ML: When you’re writing about another writer, how does it feel to try to tap into their creative process?

It’s hard to pin down Dunbar’s creative process as she simply recorded what she saw around her and only completed her plays under duress. She had to be locked in a room with a four pack of beer before the end result could be read. Max Stafford-Clark had a nightmare with her but it was worth it in the end. It has been said that writing was low down on her list of priorities as she had so many other things going on her life at the time. There was turbulence there, and of course she had three children to bring up. She could create seamless dialogue but not without a huge sulk. I work quite differently and wade through research at a slow pace before putting pen to paper.

ML: You were a founder member of The Brutalists, the first literary movement to be formed over social media back in 2006. What impact has social media had for writers, and how do you think this has changed since the days of MySpace?

We started the Brutalists because we were all too old to form a band, so a band of poets was the next best thing. The will was there and the internet gave us the tools to publish our own work. We didn’t need a publisher, we did it ourselves.  There was obviously a (small) audience for the kind of writing we were creating, and it happened at the right time, just as social media was beginning to rear its ugly head. Now it’s just a part of life, but back then nobody really paid much attention to the online world. We could say what we wanted, in the style of our choice. It was a no-holds-barred approach. Now I think young writers are becoming more cautious which may result in a return to print as a way of cutting their literary teeth.

Brutalism tapped into a DIY spirit in underground literature that had been around since Blake or Lyrical Ballads and was prominent in the West Coast mimeograph scene from 1960s onwards. We were artists as producers and designed our own manifesto, literary style and print/digital publications. The great thing about it was that MySpace enabled us to connect with thousands of other writers (internationally and in the UK).

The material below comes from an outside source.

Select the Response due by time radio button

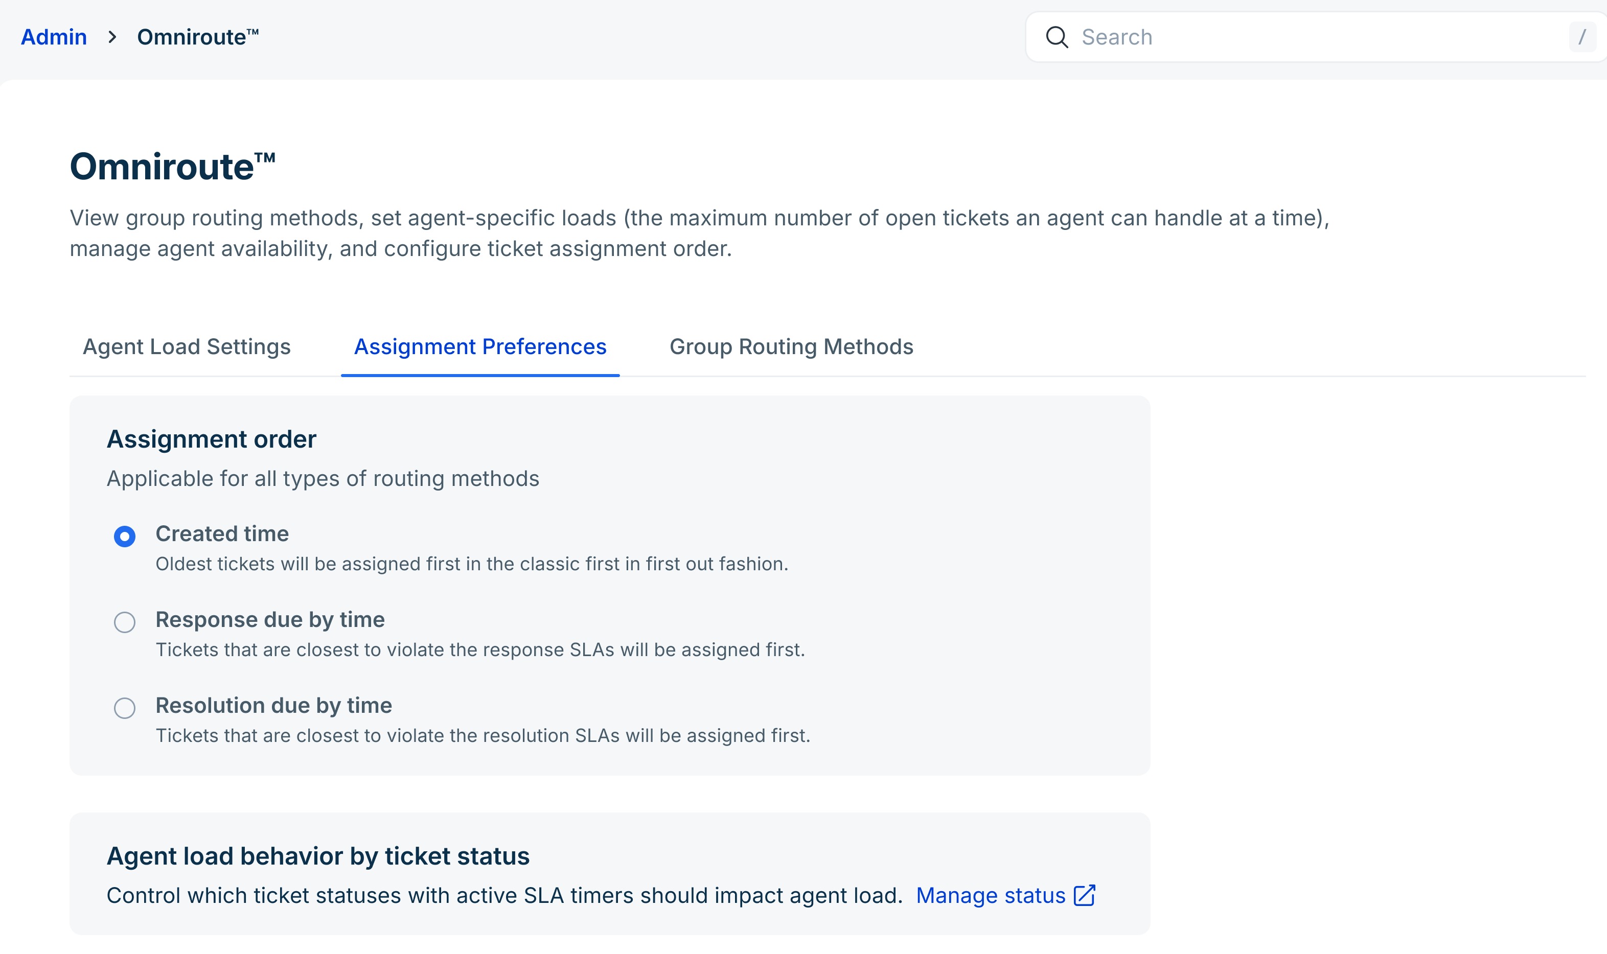125,622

There were writers coming through who, for the first time, had the chance to put their own poems and stories online. Some of them were exceptional but had no other way of getting their work read. They were not connected to any literary scene and some lived in isolated places, with the internet being their only way of meeting other like-minded writers – these were the dropouts, the losers, the drunks and the freaks. The next generation of literary greats. Small-town Dostoevskys, Fantes and Plaths. I’d like to think we gave them a step-up, or maybe they read our work and thought ‘that’s dogshit, I can do better’, which is also a good thing.

ML: What song would you pick for people to listen to while they were reading Black Teeth and a Brilliant Smile?

I’m afraid that I can’t offer anything cool or sophisticated; my hand is forced to pick Exile’s I Wanna Kiss You All Over. It appears in The Arbor (1980) as a track that one of the characters sings and I’d like to think that it was one of her favourites when she wrote it. Ben bought me a vinyl copy for Christmas. I listened to it when I was deep into writing the novel. It’s a saccharine variation of yacht rock and I actually love it now. It will always remind me of writing the book, and I think everyone needs a bit of Exile in their life.